TRY IT
Retype each entry verbatim. Do not include the images.

##### ENTRIES PROVIDED

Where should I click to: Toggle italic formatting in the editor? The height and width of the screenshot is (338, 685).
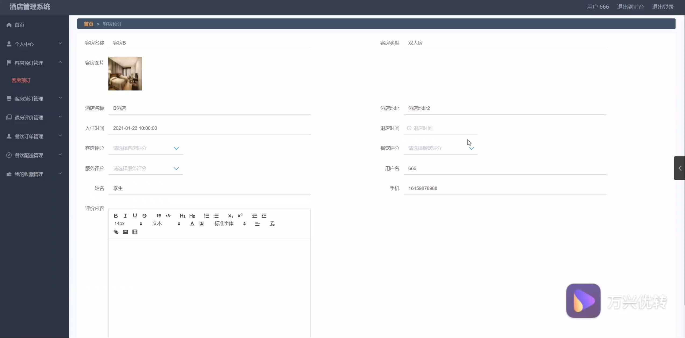125,215
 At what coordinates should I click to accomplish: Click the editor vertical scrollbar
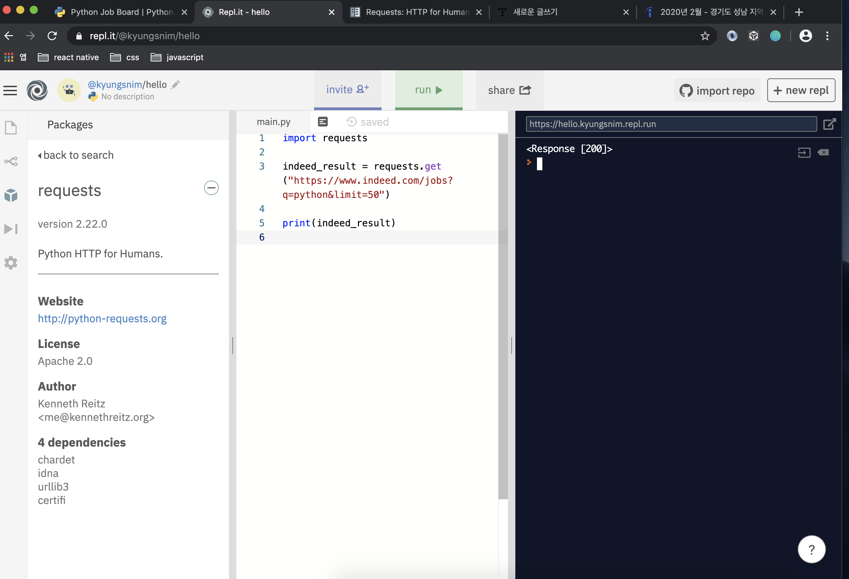pos(503,314)
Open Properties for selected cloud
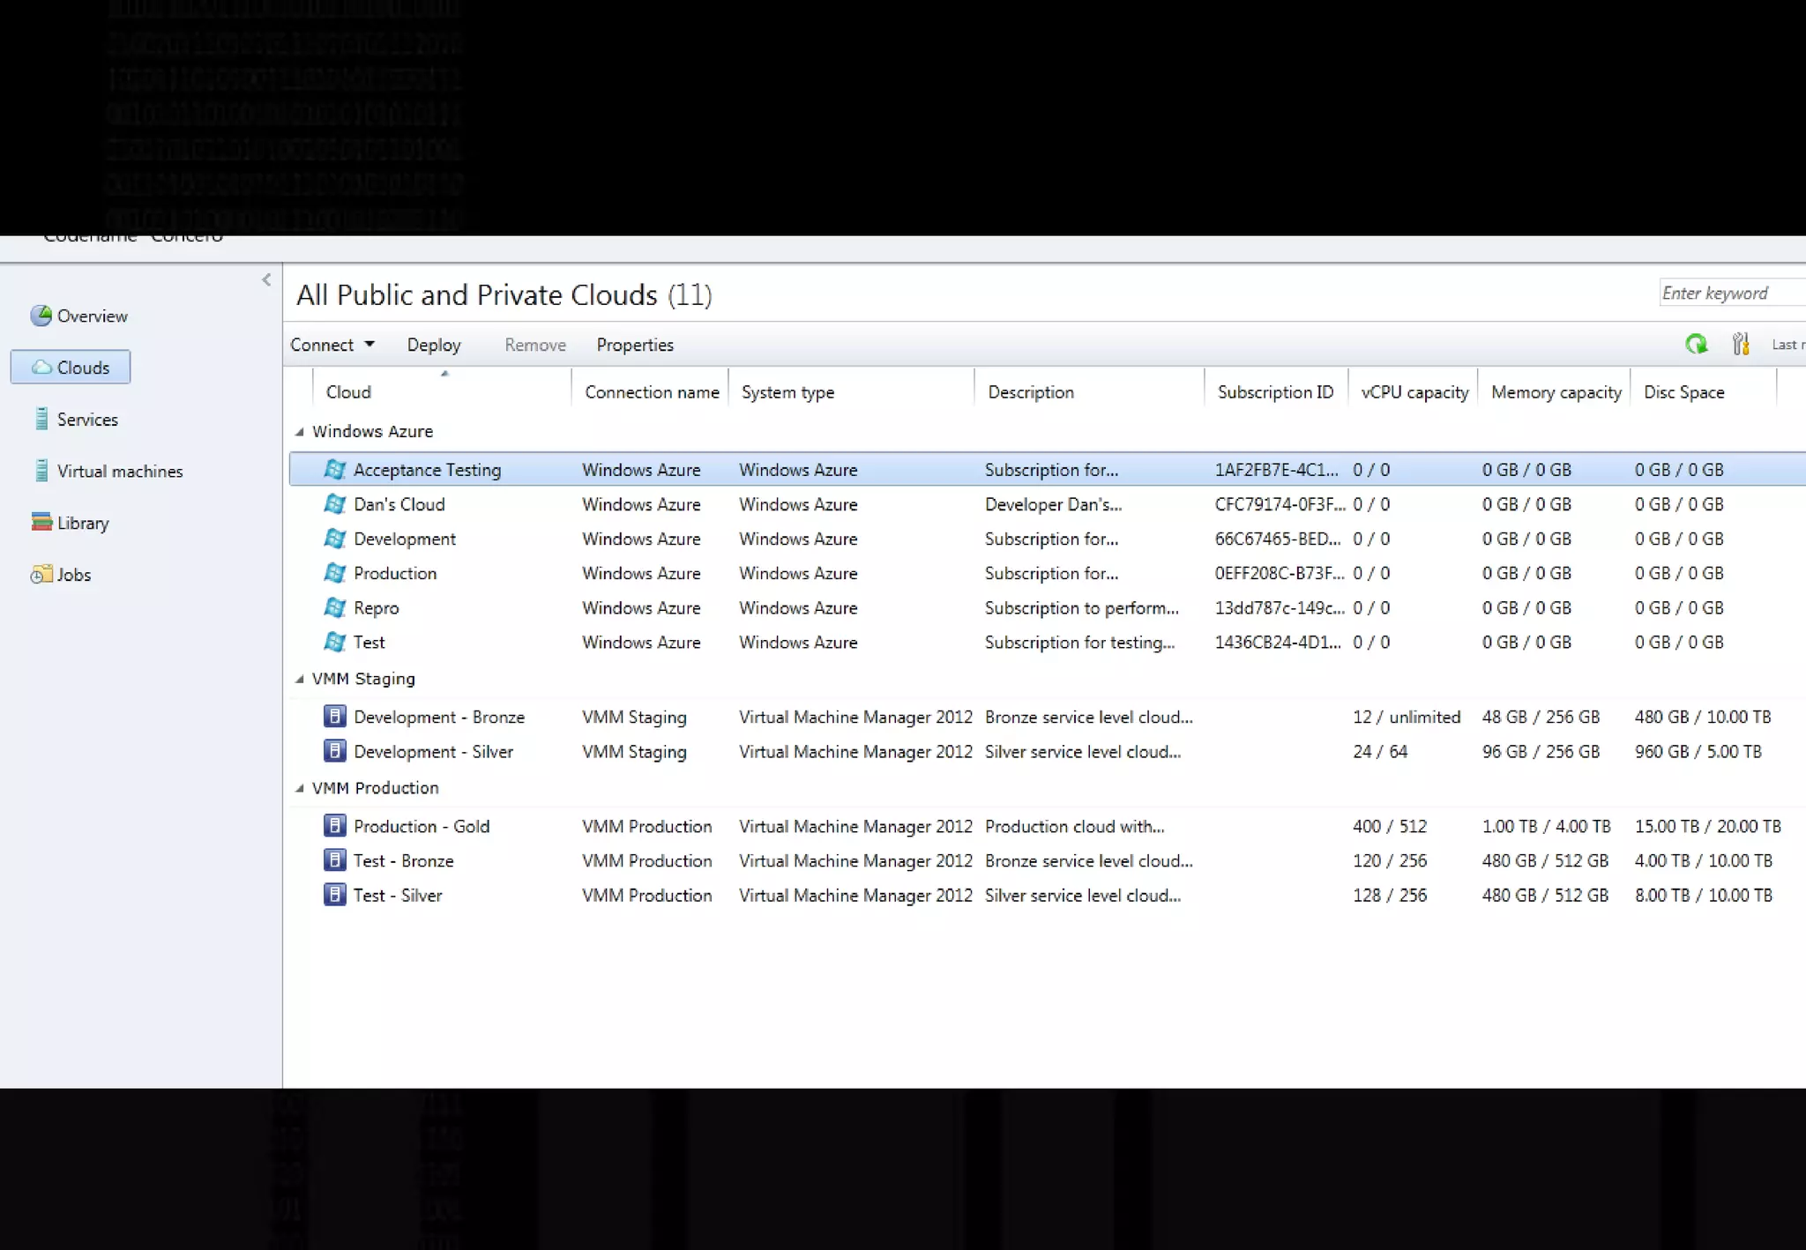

##########

YOUR SOLUTION
Where should I click to: Toggle italic formatting in the editor? The height and width of the screenshot is (338, 685).
125,215
 At what coordinates should I click to accomplish: Click the editor vertical scrollbar
pos(503,314)
Open Properties for selected cloud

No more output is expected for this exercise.